When you buy a game on your phone, there is a possibility that you just get the apple tv version as part of the purchase. It will most likely automatically download onto the device when you purchase it on your other i device and then when you sit down to watch netflix there it is! Great way to get you playing in your lounge room.
The key word there is was. Motion gaming kind of sank with barely a trace after 2008
Soooo… Apple spruikes over-hyped piece of crap product that is inferior to competitor products in pretty much every way except that the container it comes in is shiny.
Excuse me while I die of a complete lack of shock.
I have been keenly awaiting the new Apple TV due to the previous iteration only working when it wants to, with no fixes from Apple EVER arriving.
I don’t want any games capability, why would I?
What I want is a new Apple TV with better WiFi and software. End of story. IF this costs more than the old Apple TV, I won’t be upgrading.
Sounds eminently reasonable. Am I right in assuming that the only unique feature an Apple TV has is that you can access itunes on it?
It also acts as an AirPlay device, so you can easily stream video, audio, photos from other iOS devices, as well as mirror your iPad/iPhone screen to the TV screen, and you can also mirror your Mac laptop/desktop screen to the Apple TV, which is very handy.
The new one of course has a shitload of features, and the new Siri integration, apps etc.
Cool. I didn’t know about the mirror feature.
Very handy in the classroom when you can bounce your iPad screen (or a student’s) onto the classroom main screen/whiteboard whilst walking around the class.

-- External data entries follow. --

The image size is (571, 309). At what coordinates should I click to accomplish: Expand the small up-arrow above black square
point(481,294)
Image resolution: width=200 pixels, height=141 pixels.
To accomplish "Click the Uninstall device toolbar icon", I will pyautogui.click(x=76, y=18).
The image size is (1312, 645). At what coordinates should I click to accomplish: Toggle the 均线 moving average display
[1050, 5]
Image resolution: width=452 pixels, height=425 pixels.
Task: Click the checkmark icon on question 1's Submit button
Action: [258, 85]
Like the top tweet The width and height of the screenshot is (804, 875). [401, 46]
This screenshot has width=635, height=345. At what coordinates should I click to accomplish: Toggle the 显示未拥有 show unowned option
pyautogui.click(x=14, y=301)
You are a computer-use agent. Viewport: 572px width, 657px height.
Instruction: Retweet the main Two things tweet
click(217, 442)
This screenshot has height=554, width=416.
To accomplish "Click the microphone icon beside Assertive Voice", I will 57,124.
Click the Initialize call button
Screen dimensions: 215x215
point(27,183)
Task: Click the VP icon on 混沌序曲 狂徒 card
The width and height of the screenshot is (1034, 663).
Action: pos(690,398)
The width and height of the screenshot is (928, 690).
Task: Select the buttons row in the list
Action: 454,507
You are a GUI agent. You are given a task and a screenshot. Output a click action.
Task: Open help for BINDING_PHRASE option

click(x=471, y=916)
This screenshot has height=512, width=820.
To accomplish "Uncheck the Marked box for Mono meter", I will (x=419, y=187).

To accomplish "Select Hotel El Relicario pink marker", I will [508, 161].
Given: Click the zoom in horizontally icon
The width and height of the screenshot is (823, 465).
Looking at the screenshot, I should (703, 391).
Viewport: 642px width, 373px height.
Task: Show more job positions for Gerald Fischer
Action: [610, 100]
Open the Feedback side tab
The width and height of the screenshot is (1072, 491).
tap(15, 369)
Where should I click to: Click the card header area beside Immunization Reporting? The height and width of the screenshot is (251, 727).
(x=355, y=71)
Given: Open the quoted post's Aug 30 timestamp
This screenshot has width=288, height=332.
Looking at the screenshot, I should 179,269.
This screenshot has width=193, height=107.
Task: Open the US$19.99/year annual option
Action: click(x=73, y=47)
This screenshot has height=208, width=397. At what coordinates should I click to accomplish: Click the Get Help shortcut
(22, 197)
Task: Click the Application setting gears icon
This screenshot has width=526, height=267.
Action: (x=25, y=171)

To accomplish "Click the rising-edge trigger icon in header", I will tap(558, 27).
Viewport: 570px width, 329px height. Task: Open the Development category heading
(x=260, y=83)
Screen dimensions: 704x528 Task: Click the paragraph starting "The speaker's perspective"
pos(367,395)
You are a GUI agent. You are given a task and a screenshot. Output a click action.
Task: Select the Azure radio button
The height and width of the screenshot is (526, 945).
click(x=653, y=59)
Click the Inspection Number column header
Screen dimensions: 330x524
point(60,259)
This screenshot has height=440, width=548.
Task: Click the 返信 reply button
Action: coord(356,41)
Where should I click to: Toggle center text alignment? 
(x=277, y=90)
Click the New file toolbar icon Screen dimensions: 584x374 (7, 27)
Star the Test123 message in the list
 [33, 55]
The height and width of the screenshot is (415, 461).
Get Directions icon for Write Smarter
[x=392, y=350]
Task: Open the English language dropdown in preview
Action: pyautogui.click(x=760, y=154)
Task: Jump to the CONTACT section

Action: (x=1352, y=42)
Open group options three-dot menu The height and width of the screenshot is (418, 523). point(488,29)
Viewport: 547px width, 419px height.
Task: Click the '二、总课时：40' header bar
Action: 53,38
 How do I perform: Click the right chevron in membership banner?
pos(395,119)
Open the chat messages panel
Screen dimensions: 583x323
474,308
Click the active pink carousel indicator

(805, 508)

Iphone changed the games market, not by competing against handheld consoles but by creating
a whole new market and demographic. It is not unreasonable to think a similar change can come from a simple access games system such as this, especially with familiar names such as Nintendo arriving soon in the game app market. It is not meant to challenge consoles, but to target and create a viable market in its own right from users currently not playing anything on their TV.
Ouya? That tried. That did not go well.
I fail to see the difference here apart from the company behind it. A concept from a popular tech company does not a fun and engaging piece of hardware make. :-\
I came here for an article on the Pippin, I leave dissatisfied
In a few years time, the next Apple TV might be able to kill off Nintendo, M$ and Sony for good
tvOS means is I can sit here and write a game on my laptop, publish it, and other people can download it and play it on their tv’s with a controller. That is beyond huge to me.
As someone who was interested for the TV capabilities of the Apple TV, what a let-down! It’s focussing on doing things that aren’t all that TV based e.g. the focus on gaming.
Ideally, a cut down version that can do 4K at 60Hz (future-proofing) and has a basic remote with no gaming capability would meet the requirements. As it is, I’ve lost interest and I don’t see what Apple has to offer to try and rekindle it.
If this is the future of TV, I’ll be building my own HTPC or just adding a second PS4 to the mix. It’s cheaper and it has all the TV apps I want.